In Project ECHO, a group of specialists in the dementia community — such as neurologists, geriatricians, doctorate-level social workers, and geriatric psychiatrists — educate primary care doctors and nurses about dementia through a case-based learning model via Zoom. The “learners,” as they are called by Daven, of the Alzheimer’s Association, see a real de-identified dementia case and are tasked with putting what they learned in the teaching sessions to the test.
“It’s really building their capability to find a mentor earlier, to make sure that a patient gets a diagnosis, is told their diagnosis, and how that then informs the care that they need to provide to that patient once they know that they do, in fact, have dementia,” Daven said.
Diagnosing the minority community
Telehealth and virtual continuing education sessions benefit everyone, advocates say, including the underserved and minority communities who are disproportionately affected by the disease. Black people are twice as likely to have Alzheimer’s as whites; for Latino people, the risk is 1.5 times higher. But these minority populations are less likely to receive a diagnosis.
Lisa Barnes, PhD, a cognitive neuropsychologist at the Rush Alzheimer’s Disease Center, in Chicago, whose work focuses on the epidemiology and racial differences in chronic diseases of aging, said more focus needs to be put on designing the cognitive tests used to diagnose patients with dementia.
“These tests are influenced by many factors that vary across race,” Barnes said.
This includes variables like level and quality of education and familiarity with test-taking.
“All those things can play a role in how you perform on tests, and those things are rarely adjusted for in the clinic or even in research studies,” she said. “We need more data. We need data that goes beyond cognitive test performance.”
More work also needs to be done to encourage people who are experiencing new or worsening symptoms to get them checked out.
Some people, particularly those with lower education levels, may not see a doctor until it’s too late for them to plan ahead financially or be in a position to make decisions for themselves.
“It will go unrecognized for so long because either these groups don’t recognize the symptoms or they think the symptoms they are displaying are just a normal part of aging,” Barnes said. “They may not present to medical care until very late in the disease when other clinical problems manifest.”
Part of the solution is raising awareness about the disease and addressing the negative stigmas about Alzheimer’s in these communities, Barnes said. And from the research and clinical trial side, Barnes suggests adding people from more diverse backgrounds so they can understand whether Alzheimer’s presents differently in these groups, or if it is largely the same across races.
Only 3% of clinical trials for Alzheimer’s include Black people, according to Stephanie Monroe, executive director of African Americans Against Alzheimer’s, in a Genentech LinkedIn webinar on World Alzheimer’s Day in September.
Finding solutions and changing economic models in order to get an Alzheimer’s diagnosis and quality care is just one part of a multistep approach to combat the costly disease. Next is getting a treatment that stops the disease before it progresses beyond control.

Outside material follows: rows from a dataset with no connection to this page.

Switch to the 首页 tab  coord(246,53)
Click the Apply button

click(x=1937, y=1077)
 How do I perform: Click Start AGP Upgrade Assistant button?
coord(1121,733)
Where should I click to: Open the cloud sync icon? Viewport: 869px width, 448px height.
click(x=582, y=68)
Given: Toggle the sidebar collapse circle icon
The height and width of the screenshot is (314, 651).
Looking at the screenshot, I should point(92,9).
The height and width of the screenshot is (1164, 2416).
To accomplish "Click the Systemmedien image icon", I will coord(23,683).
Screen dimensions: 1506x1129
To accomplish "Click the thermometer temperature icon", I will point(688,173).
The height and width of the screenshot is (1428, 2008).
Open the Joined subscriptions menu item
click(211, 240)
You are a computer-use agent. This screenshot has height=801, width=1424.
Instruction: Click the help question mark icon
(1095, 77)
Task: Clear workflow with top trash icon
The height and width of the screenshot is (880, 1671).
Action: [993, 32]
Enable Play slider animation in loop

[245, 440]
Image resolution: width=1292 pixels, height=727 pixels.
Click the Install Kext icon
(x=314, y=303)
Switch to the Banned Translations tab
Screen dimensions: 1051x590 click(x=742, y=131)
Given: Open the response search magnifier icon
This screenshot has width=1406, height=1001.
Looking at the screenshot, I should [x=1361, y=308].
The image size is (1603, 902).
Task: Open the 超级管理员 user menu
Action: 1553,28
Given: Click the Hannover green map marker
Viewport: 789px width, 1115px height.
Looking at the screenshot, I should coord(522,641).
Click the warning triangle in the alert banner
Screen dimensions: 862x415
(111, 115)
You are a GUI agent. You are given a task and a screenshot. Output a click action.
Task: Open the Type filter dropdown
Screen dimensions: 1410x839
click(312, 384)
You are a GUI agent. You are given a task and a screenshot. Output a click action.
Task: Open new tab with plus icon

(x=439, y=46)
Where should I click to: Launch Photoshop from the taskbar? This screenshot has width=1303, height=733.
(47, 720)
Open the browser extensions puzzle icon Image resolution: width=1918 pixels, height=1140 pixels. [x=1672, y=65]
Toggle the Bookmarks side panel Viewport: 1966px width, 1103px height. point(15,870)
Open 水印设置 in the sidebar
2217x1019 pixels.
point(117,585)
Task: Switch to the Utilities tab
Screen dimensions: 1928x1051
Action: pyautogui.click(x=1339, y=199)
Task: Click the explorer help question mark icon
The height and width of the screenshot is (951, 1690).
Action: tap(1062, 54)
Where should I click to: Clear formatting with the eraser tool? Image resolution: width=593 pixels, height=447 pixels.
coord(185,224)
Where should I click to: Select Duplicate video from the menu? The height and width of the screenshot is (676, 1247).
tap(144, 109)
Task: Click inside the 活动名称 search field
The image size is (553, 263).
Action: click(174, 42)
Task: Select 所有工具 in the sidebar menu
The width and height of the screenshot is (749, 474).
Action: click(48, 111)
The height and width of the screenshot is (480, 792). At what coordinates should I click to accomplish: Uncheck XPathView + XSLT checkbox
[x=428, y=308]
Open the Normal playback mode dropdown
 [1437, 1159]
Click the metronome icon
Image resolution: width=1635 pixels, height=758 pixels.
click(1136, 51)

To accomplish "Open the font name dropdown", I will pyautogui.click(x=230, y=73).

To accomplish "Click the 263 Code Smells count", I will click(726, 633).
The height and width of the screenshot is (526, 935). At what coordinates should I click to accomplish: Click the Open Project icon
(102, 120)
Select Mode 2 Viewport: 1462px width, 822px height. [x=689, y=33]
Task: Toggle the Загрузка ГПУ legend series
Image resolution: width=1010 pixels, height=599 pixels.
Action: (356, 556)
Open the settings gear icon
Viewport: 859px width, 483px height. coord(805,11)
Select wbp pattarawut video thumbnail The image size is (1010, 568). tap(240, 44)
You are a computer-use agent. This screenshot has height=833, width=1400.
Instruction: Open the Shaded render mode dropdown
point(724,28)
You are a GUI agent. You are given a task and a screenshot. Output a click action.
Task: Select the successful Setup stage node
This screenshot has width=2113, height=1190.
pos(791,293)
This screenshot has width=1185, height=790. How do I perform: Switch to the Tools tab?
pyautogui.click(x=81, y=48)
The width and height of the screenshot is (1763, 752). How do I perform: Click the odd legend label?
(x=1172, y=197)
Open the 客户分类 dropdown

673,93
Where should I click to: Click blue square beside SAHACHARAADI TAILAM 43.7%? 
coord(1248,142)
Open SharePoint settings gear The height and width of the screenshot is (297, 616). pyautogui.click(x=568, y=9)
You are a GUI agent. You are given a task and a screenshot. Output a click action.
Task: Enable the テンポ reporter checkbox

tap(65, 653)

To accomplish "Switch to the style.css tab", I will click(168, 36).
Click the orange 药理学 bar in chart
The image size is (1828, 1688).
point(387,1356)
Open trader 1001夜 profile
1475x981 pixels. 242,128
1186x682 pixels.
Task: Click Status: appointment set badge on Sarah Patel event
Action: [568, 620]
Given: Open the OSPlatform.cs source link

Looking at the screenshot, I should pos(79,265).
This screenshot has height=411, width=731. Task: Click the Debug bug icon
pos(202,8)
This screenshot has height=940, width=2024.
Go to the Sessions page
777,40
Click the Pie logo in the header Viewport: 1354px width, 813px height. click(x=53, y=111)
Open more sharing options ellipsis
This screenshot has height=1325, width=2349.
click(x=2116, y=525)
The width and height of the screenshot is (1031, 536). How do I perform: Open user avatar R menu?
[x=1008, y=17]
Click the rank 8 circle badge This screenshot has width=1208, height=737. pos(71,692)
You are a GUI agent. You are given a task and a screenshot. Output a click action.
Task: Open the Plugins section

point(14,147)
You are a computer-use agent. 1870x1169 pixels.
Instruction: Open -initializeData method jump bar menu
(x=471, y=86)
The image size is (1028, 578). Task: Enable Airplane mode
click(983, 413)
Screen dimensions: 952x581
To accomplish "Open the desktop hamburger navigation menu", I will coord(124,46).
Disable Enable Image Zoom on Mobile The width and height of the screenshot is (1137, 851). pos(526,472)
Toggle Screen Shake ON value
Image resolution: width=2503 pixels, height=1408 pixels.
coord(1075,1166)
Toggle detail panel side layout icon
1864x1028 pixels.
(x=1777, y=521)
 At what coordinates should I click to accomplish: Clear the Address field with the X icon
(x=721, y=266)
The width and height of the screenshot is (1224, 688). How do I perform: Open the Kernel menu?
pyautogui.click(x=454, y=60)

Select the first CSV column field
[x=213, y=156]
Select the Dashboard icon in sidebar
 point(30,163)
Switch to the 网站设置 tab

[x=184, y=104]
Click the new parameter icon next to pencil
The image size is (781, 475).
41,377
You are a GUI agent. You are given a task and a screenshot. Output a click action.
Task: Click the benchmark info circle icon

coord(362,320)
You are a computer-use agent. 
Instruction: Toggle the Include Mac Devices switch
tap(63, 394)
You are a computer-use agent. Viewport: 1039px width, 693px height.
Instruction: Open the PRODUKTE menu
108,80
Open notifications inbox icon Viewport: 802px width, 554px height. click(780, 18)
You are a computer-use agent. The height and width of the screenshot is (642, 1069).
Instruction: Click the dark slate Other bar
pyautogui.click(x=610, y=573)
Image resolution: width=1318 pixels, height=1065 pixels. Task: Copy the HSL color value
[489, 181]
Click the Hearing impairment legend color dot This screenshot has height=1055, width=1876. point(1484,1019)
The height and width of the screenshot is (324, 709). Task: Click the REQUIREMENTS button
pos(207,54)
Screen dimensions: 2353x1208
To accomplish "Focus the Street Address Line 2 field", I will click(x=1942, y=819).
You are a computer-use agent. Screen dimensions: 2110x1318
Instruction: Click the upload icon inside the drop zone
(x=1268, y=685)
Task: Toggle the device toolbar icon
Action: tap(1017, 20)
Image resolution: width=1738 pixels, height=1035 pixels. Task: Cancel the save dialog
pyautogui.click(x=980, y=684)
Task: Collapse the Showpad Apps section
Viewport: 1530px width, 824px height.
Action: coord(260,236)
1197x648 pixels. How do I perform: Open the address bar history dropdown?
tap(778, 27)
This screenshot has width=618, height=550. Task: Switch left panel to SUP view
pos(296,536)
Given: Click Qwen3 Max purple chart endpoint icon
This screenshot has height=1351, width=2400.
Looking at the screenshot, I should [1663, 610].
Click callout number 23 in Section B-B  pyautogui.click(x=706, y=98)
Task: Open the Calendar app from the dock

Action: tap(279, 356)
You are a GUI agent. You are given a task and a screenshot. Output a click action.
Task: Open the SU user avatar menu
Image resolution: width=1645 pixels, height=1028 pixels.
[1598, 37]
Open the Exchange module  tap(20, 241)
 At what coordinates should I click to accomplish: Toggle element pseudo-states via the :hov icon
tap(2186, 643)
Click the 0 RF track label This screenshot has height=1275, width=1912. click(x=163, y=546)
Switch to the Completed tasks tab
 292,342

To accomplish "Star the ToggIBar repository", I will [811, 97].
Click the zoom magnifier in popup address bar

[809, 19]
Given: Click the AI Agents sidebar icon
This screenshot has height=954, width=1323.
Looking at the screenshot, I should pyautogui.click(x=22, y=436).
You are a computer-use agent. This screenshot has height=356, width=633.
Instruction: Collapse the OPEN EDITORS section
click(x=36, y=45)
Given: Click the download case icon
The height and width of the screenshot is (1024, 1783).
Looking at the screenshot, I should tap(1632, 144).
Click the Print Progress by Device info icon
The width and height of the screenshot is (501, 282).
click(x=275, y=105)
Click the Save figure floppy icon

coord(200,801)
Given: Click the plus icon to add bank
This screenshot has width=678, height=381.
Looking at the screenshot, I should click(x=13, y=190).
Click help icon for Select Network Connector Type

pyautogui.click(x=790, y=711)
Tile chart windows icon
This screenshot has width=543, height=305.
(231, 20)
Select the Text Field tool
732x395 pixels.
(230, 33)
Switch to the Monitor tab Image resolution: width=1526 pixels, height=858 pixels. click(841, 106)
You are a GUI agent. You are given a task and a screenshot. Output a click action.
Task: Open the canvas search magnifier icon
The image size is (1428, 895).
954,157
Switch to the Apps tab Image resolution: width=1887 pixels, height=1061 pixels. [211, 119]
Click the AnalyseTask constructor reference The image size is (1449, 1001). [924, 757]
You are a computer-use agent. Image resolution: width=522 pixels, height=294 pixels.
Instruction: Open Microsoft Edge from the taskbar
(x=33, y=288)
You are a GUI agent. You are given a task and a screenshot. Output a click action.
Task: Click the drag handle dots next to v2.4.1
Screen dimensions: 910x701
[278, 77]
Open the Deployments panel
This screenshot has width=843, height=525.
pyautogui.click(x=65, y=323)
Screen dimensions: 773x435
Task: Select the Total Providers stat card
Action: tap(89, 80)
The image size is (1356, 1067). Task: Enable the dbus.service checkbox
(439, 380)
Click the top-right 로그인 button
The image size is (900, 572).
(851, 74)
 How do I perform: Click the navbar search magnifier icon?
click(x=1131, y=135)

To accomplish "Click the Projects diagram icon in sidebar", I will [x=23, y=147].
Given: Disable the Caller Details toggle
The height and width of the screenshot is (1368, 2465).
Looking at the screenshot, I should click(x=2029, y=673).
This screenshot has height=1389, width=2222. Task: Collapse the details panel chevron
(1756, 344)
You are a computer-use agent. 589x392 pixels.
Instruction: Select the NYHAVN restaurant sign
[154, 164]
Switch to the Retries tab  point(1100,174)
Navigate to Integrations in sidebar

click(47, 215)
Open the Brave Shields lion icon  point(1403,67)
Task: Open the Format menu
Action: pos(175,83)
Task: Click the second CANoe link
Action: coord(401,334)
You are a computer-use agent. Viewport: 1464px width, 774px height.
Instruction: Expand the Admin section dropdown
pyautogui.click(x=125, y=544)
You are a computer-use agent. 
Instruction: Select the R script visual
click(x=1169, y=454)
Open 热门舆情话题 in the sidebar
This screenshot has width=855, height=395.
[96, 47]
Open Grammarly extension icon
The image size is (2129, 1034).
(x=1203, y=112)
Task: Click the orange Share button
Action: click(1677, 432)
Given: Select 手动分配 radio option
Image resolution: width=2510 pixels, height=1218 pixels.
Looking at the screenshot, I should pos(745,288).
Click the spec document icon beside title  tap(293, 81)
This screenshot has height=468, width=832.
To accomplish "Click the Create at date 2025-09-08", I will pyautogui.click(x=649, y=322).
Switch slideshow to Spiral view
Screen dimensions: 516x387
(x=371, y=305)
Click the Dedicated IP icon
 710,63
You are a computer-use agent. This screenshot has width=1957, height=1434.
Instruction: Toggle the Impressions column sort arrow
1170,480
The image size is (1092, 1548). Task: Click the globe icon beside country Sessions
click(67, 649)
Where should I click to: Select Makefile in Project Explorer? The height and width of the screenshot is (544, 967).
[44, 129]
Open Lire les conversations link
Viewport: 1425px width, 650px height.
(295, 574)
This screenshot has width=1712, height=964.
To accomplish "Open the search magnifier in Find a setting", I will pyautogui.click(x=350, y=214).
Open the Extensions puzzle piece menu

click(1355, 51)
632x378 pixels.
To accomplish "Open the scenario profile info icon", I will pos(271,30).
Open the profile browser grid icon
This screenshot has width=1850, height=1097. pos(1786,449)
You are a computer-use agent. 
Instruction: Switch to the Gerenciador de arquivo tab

Biogen and Eisai’s Alzheimer’s treatment, Aduhelm (aducanumab), was approved by the U.S. Food and Drug Administration in June, and while the response to the therapy was mixed, with some questioning its efficacy, it’s the first targeted treatment for the disease to be approved in 20 years.
“It’s an encouraging time in terms of the progress that we’re making, learning about the disease, and working with the healthcare community to be able to act on that,” Daven said.